## TASK MATERIAL
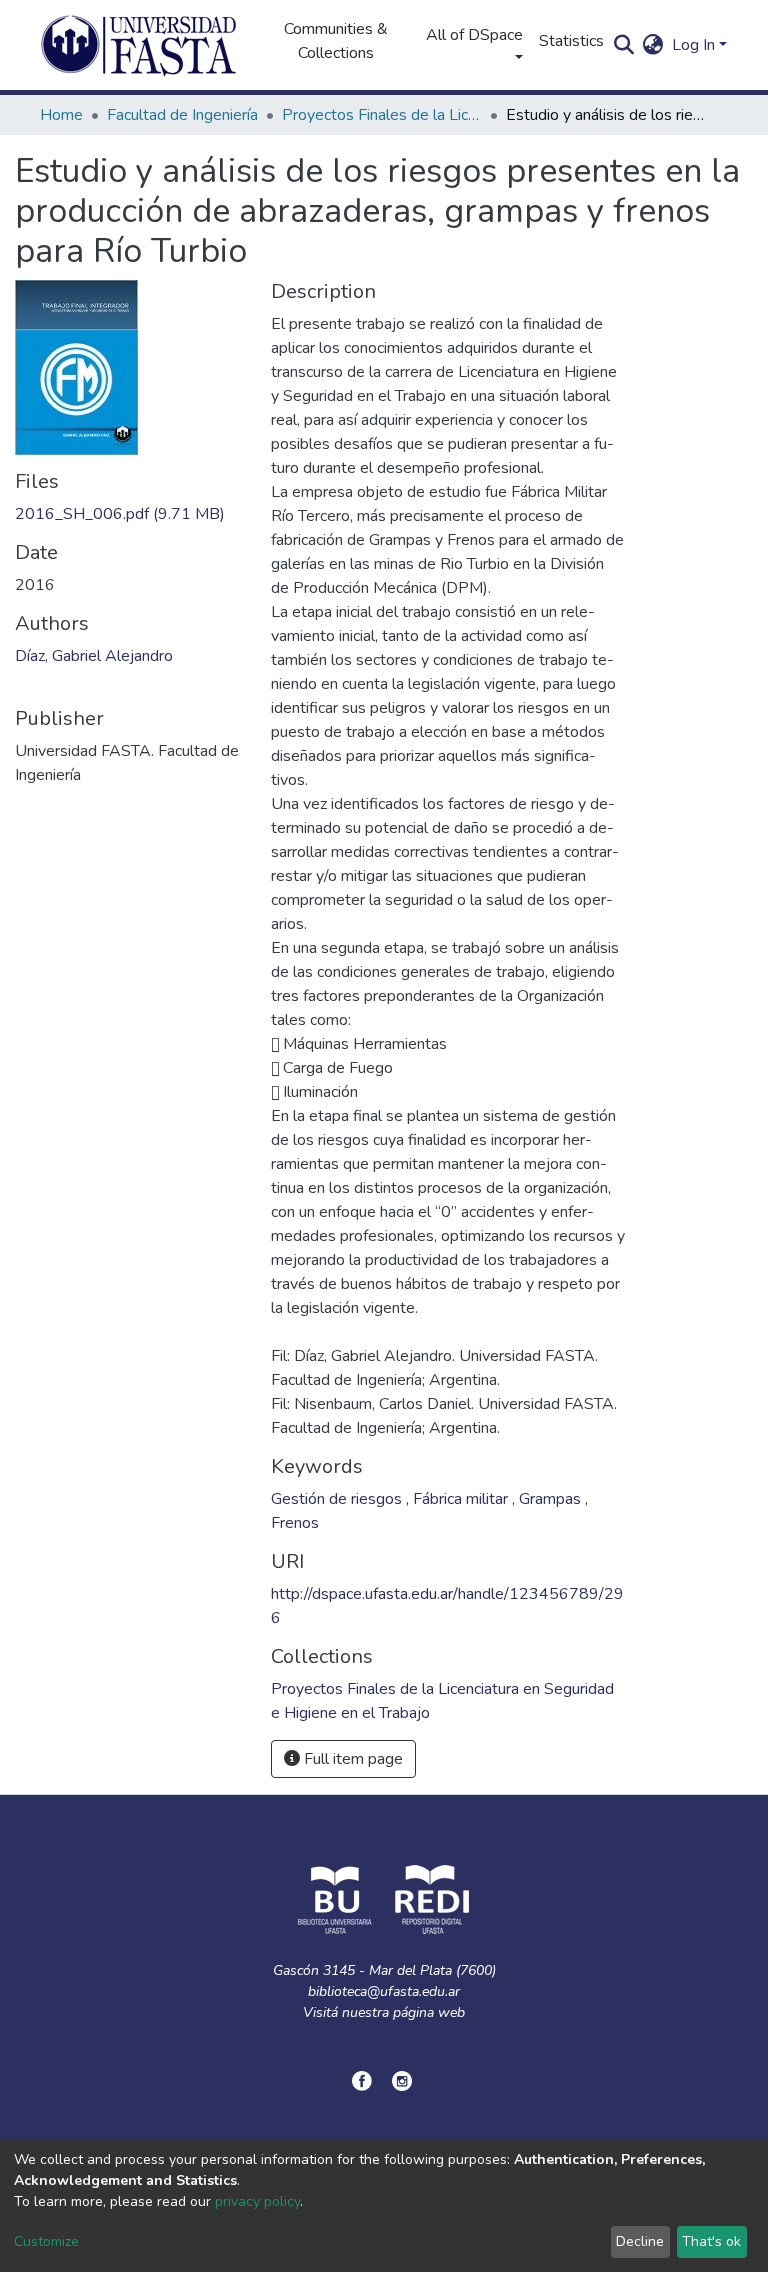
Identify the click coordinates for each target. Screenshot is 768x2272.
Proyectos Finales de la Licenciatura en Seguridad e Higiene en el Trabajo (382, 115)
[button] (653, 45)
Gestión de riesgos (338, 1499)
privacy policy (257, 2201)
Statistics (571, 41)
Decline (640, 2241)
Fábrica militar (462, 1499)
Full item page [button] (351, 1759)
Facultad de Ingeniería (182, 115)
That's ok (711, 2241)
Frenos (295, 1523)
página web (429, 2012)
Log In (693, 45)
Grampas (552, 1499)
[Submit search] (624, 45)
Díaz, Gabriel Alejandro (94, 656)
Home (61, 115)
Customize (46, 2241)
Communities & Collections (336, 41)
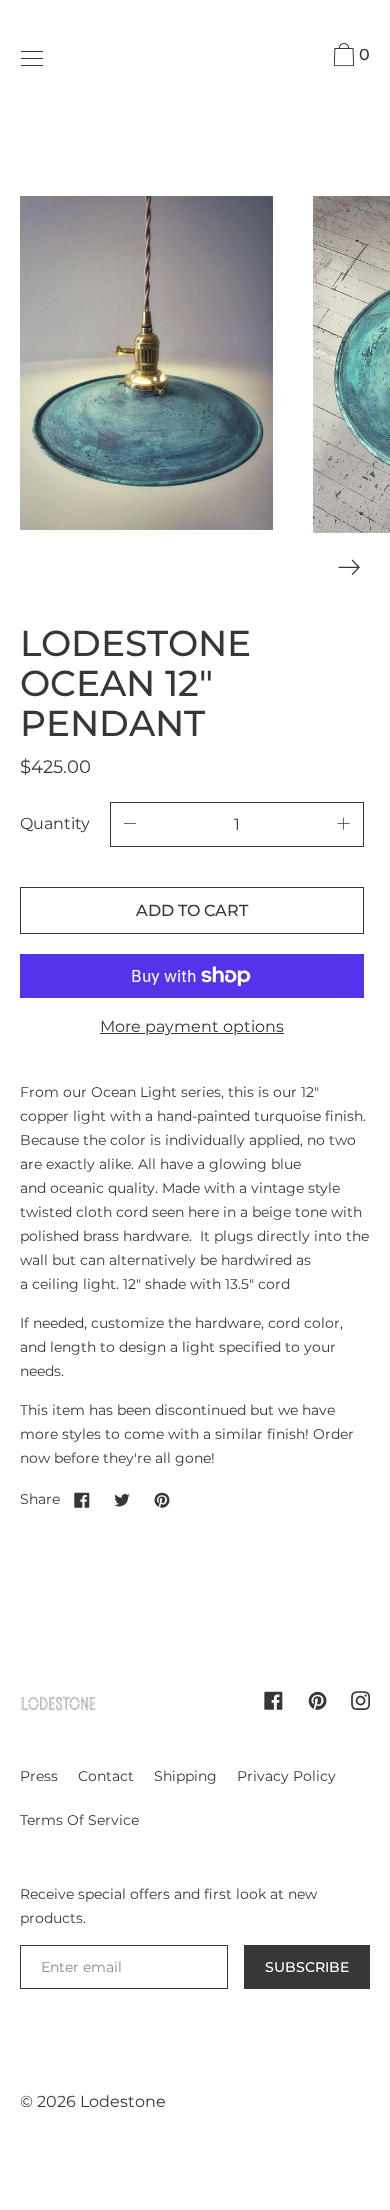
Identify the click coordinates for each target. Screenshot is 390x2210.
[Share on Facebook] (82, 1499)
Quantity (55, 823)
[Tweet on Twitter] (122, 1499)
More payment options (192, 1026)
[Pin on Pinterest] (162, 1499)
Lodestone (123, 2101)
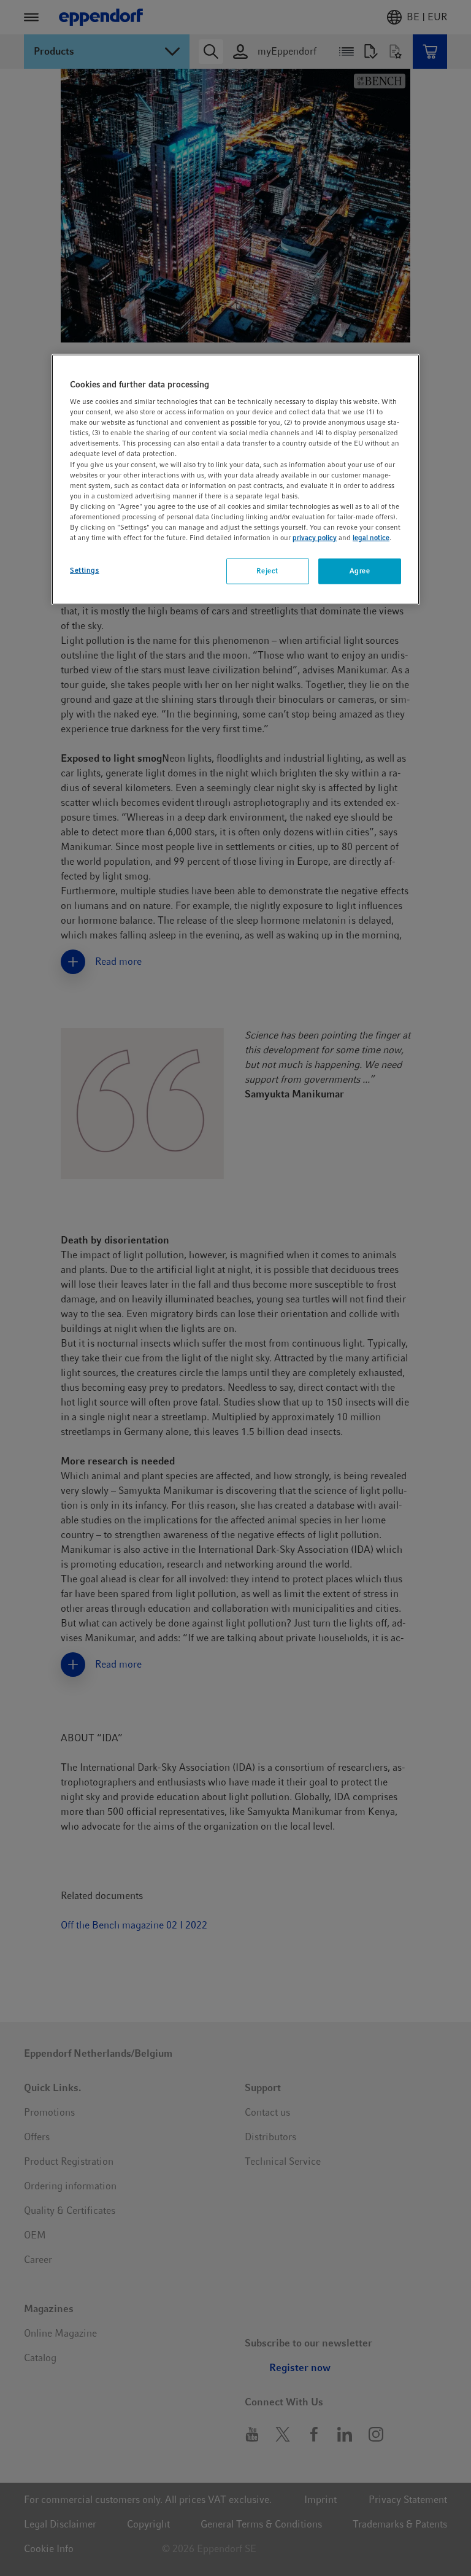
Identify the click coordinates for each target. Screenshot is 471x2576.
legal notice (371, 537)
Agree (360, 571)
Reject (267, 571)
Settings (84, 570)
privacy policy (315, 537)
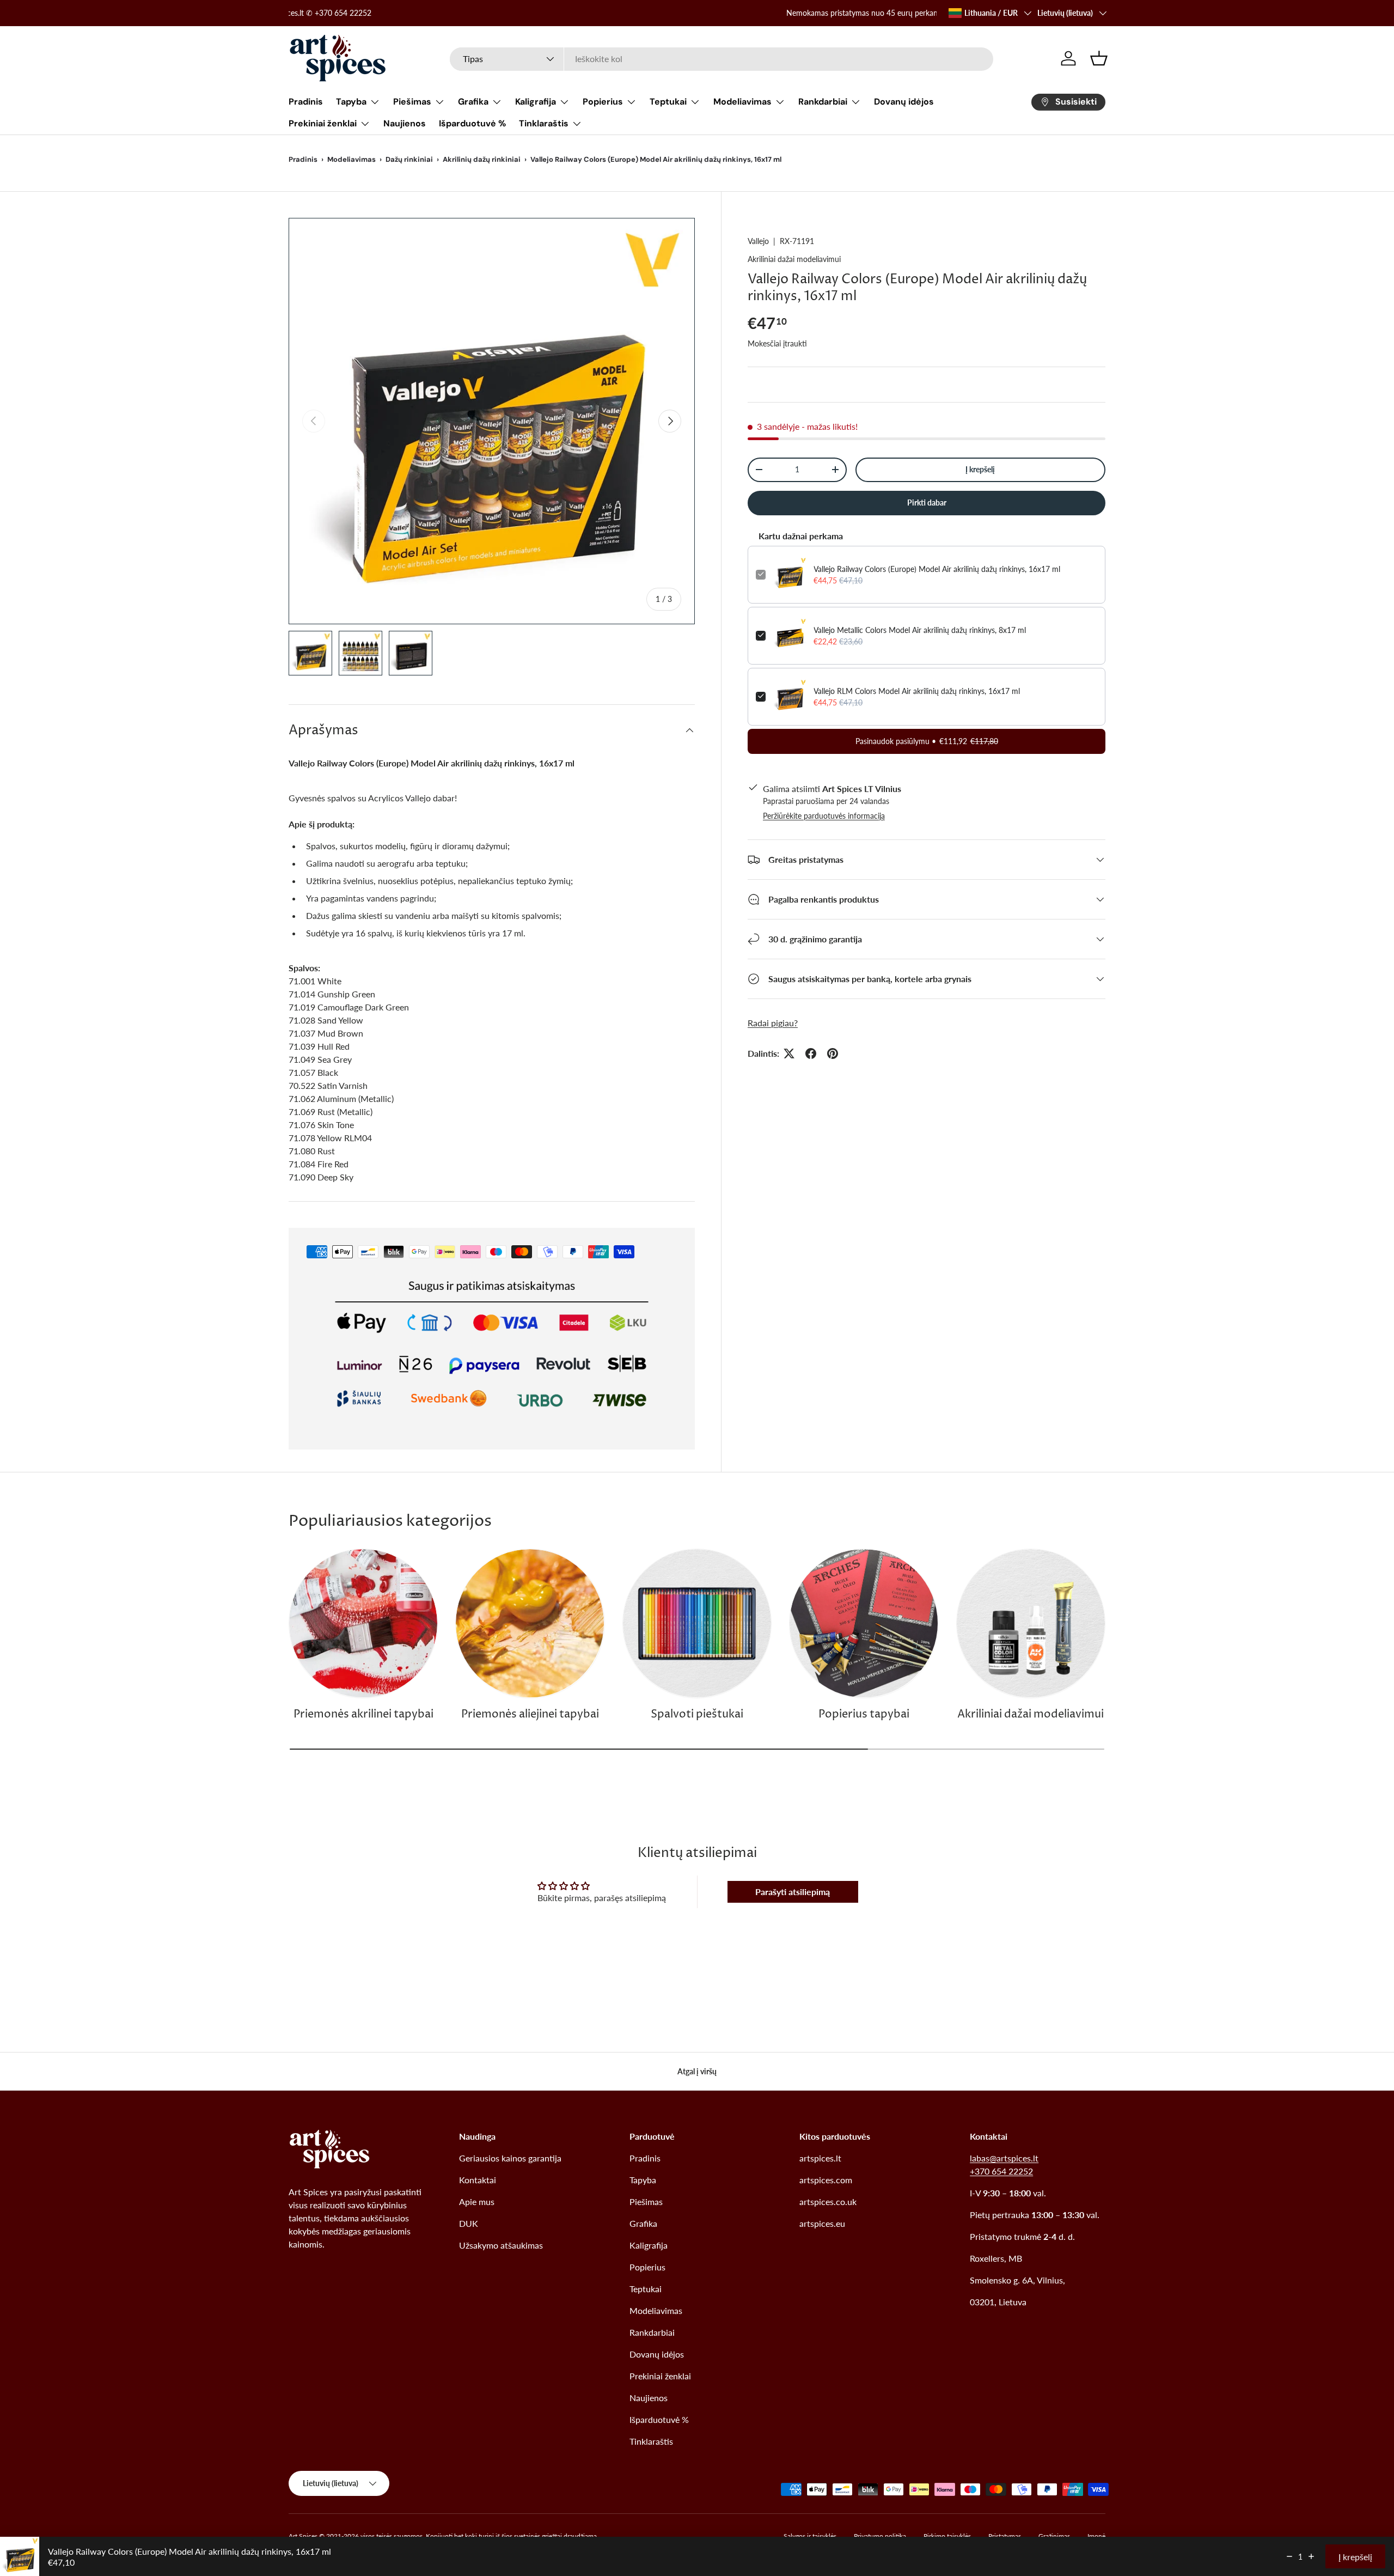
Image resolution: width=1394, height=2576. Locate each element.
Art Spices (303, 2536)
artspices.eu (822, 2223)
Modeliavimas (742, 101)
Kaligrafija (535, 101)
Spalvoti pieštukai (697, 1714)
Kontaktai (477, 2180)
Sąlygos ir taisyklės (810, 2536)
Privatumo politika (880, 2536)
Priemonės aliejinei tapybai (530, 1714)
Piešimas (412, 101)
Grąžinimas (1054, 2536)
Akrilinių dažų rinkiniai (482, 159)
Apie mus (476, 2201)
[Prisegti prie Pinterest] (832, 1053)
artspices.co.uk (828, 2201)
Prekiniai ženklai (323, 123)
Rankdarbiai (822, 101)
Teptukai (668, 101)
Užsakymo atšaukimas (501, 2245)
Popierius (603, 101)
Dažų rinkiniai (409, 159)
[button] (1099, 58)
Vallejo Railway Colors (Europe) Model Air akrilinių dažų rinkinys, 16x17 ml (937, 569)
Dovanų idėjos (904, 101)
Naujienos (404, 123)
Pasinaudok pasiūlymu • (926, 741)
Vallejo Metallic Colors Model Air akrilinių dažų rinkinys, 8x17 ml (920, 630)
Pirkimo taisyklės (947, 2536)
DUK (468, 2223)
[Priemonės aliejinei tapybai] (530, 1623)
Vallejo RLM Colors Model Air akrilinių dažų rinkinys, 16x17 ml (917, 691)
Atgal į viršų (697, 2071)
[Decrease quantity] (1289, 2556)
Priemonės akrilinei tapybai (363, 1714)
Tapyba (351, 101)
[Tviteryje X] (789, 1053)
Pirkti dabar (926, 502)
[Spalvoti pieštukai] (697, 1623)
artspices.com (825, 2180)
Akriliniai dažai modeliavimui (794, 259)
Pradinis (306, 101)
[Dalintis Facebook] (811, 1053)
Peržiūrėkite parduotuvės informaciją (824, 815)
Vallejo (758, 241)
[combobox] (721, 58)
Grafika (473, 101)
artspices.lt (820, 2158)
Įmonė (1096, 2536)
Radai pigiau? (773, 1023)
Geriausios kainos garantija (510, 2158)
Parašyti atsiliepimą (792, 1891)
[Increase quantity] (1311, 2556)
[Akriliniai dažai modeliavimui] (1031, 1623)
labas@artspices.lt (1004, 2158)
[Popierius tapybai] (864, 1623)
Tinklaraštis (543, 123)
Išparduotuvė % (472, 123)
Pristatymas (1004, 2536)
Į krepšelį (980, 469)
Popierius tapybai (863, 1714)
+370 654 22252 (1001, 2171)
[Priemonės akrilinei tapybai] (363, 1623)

## WORK INSTRUCTION
All lines from the one with "labas@artspices.lt (1004, 2158)" to the end of the records must be set down exactly. Skip every line before it.

## RESPONSE AREA
labas@artspices.lt (1004, 2158)
[Popierius tapybai] (864, 1623)
Tinklaraštis (543, 123)
Išparduotuvė % (472, 123)
Pristatymas (1004, 2536)
Į krepšelį (980, 469)
Popierius tapybai (863, 1714)
+370 654 22252 (1001, 2171)
[Priemonės akrilinei tapybai] (363, 1623)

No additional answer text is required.